William Hsu 許威廉's avatar

The friction is the feature. High-speed travel solves the problem of distance. But the problem of distance was also doing something: it was giving you time to become someone who had traveled that far. When you compress the transit, you arrive without having undergone anything. You're at the destination but you haven't earned the coordinates in your body yet. The same thing happens with understanding. A fast summary of a complex idea gives you the conclusion without the path. And conclusions without paths are just opinions you borrowed from someone else's walk.

Mind Your Matter's avatar

Sounds like a perfect analogy to AI 😅

William Hsu 許威廉's avatar

Exactly!And maybe that's the most honest way to describe what's missing. The model has walked every path in the training data. But it hasn't arrived anywhere. It holds the coordinates without having a body that remembers the distance.

How to Be an Artist: A Memoir's avatar

At 24, I left my husband, quit my job, sold everything I owned and went to Paris. For 7 months, I hitchhiked all over Europe and had amazing experiences. That was 1972, the year terrorism expanded. It’s a harder world now, but like you said, individual people are wonderful.

Huy Pham's avatar

I resonate with your sharing tremendously. Every time I'm out in the wild, I can feel life, the liveliness, the voices of nature. It never feels enough.

Florian Lohse's avatar

„It never feels enough“ 💯this, I think that’s something important in itself

Dmytro Omelian's avatar

it is worth finding more people bolder than you. love this one!

C.R. Burgess's avatar

Thoreau, Nan Shepherd, and more recently Robert Macfarlane are all favorites of mine who understand this well. Something you discuss and they kinda neglect is the psychic wherewithal often needed to do things like cycle (or walk) to another country without a plan.

Andrew P's avatar

Are you familiar with Chris Arnade's substack "Walking the World"?

Chris is middle-aged and not necessarily looking for adventures (though he often engages with downtrodden and/or mentally ill people he encounters, whom he is willing to talk to but not many others are). But he spends his time walking through or between cities in various places around the world, finding local bars, meeting strangers, and trying to come up with some sort of picture of how human cultures differ and don't.
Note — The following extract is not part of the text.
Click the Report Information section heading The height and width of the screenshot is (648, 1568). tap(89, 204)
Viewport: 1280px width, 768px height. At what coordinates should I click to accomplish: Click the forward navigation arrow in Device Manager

When I was in my 20s I also spent time exploring and meeting and staying with strangers. It was an amazing time. Now that I have small children this feels impractical or dangerous. But I like to think, when they have grown, that I will start doing this again.

Jess's avatar

I love this so much. As someone, who has gone through life more internally, these experiences definitely serve as added motivation to go forth and tread more, trusting the process (and possibilities) along the way. Beautifully written. ✨️

Noah Hirshon's avatar

The "weirder and more friendly" framing is the right one. A version of this lesson I keep relearning: most of the friction I imagine before doing a thing turns out to be friction I was carrying with me, not friction in the world. Putting yourself in motion — on foot, in a strange town, or just into a conversation you've been avoiding — exposes which constraints were real and which were postural.